Impulse performance on STM32WL55x extremely slow

This an offshoot from Can't verify STM32WL project successfully

Thank you @AlexE for taking a look at this.

Here’s my current DSP block

Here is a screenshot of the serial output.


I used the EON Tuner to optimize for the TI-LAUNCHXL CC1352P because it’s the processor that matches ours the closest. We’re running a Cortex-M4 at 48 MHz, but it does not have an FPU, so floating point operations is software simulated. I expected some cost to performance for this reason, but not to the extent we’re experiencing. We’re doing keyword spotting over 8-bit, 8kHz audio.

Unfortunately, floating point emulation does incur a fairly heavy latency penalty, especially for MFCC, but there are some settings tweaks that can hopefully get acceptable latency without too much accuracy hit:

  • Are you using int8 or float32 version of the NN (you choose that on the Deployment screen). For sure pick int8
  • Compare the default NN settings to those suggested by the EON Tuner. The default may be faster with only a slight accuracy hit
  • Try these changes, in this order. The first changes hopefully will have the biggest latency impact with the least accuracy impact. I would profile each change and stop once you have acceptable latency
  1. Change the normalization window much lower. Try 5 to start and see if your accuracy is still good. You can even try 0, although 5 will get you most of the processing gain but still give you some decent normalization. Try 11, 21, etc if your accuracy suffers too much.
  2. Turn off pre emphasis by setting the coefficient to 0.
  3. Set frame stride = frame length. (in your case, 32 mS). I find overlapping frames has little benefit to accuracy
  4. Set FFT to 64. It’s surprising, but you can get away with skipping samples and usually still have enough frequency resolution
  5. Lower the filter number, and reduce the number coefficients as well, to keep about the same ratio (13/32)
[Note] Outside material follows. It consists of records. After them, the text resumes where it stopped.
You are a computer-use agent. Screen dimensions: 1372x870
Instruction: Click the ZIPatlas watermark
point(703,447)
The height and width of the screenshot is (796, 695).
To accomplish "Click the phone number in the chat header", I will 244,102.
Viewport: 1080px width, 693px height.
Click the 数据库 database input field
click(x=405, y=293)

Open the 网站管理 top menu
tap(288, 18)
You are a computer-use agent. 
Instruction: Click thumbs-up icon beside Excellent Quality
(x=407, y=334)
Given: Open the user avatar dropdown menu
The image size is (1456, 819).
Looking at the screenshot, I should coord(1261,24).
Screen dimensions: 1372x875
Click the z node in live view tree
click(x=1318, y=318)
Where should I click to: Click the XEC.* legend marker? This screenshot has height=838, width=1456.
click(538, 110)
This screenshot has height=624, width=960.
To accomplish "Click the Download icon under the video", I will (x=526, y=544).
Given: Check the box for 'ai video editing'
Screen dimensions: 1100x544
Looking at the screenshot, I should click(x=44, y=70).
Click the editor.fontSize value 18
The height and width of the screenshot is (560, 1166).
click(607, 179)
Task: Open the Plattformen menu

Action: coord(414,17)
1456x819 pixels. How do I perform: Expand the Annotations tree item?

Good luck, and let me know how these changes go!

1 Like

In addition, consider an MFE block as well. It does not have any normalization so can be calculated faster. We have customers on Cortex-M0+ using it.

1 Like

Thank you for the great tips and advice! @AlexE’s suggestions shaved about 500 milliseconds from the estimated performance, although it still took about four seconds for DSP on my processor for one second of audio. The only thing so far that seems to get us under that one second window is overclocking, but we will also try the MFE block that @janjongboom suggested as well.